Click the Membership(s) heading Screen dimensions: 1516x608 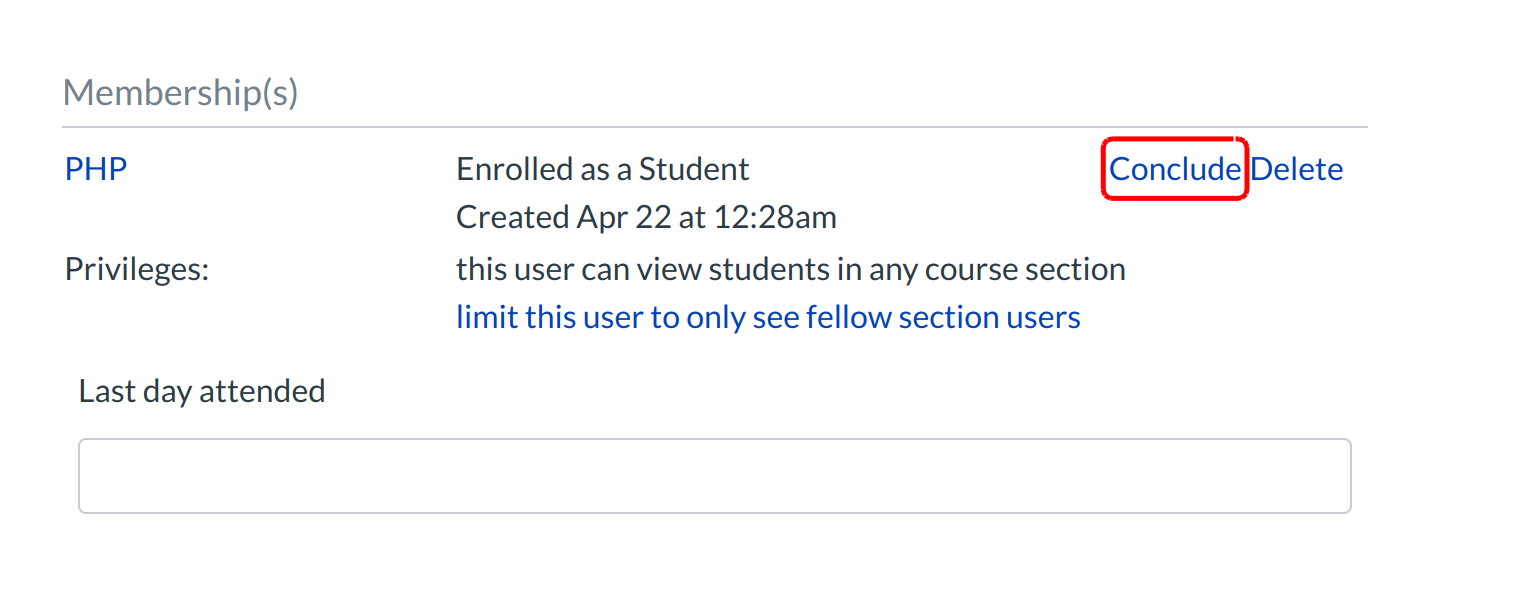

* * *

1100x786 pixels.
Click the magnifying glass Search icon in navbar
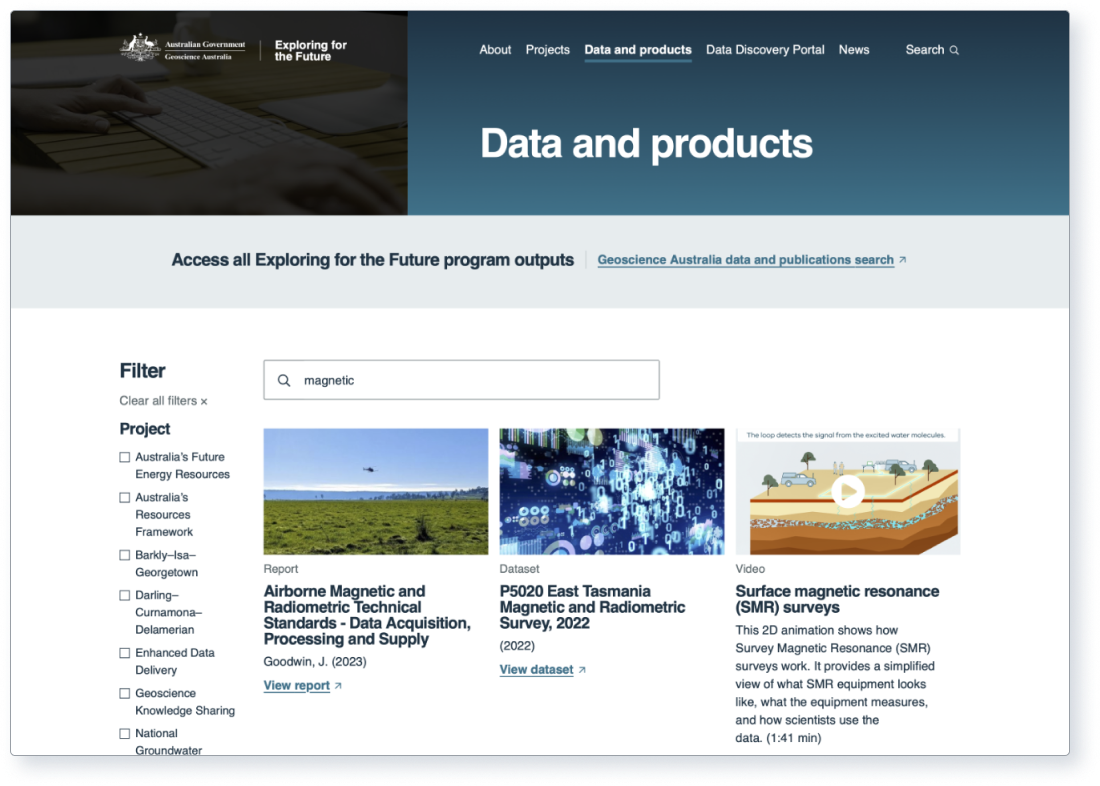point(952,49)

* * *

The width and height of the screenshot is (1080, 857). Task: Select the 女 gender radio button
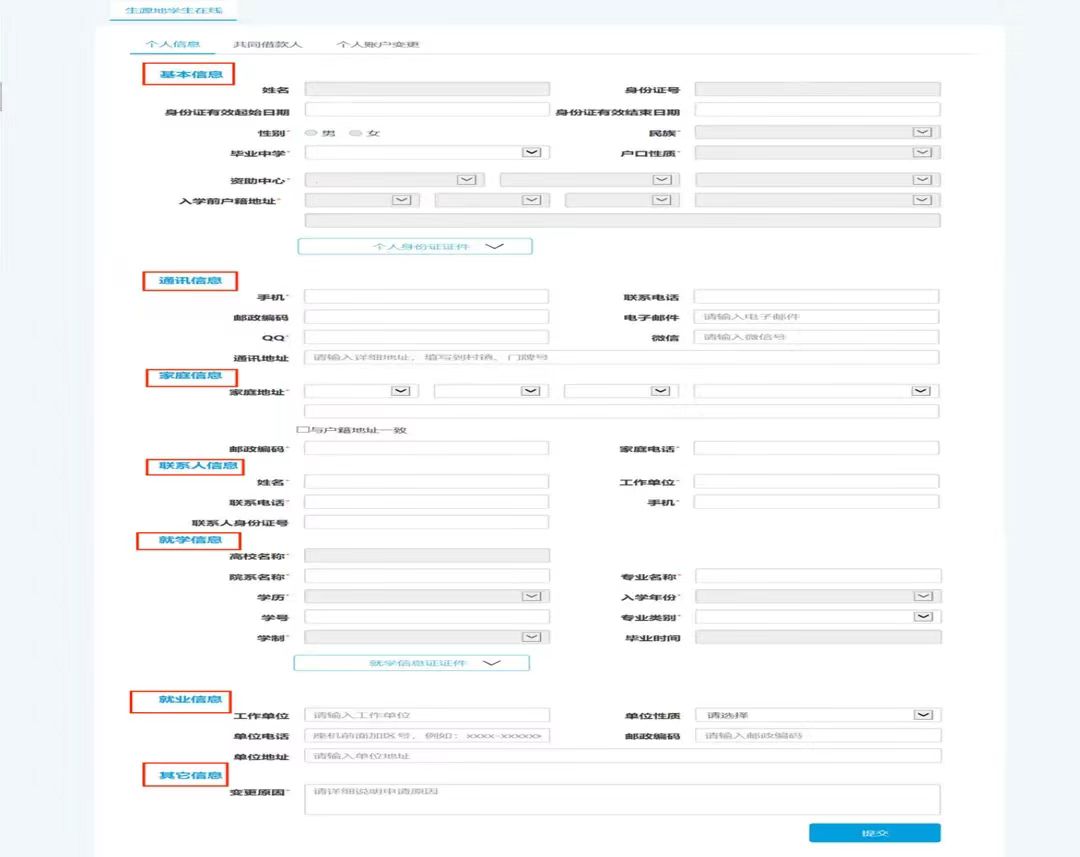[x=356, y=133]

* * *

> _PROBLEM TO SOLVE_
Shift the stretch of records from the line containing "The width and" through the line containing "[x=356, y=133]", both ends included, by adding 62 to each coordinate in the answers, and give those lines again, requests included. Leave the pictures out.

> _REPLY_
The width and height of the screenshot is (1080, 857). Task: Select the 女 gender radio button
[x=418, y=195]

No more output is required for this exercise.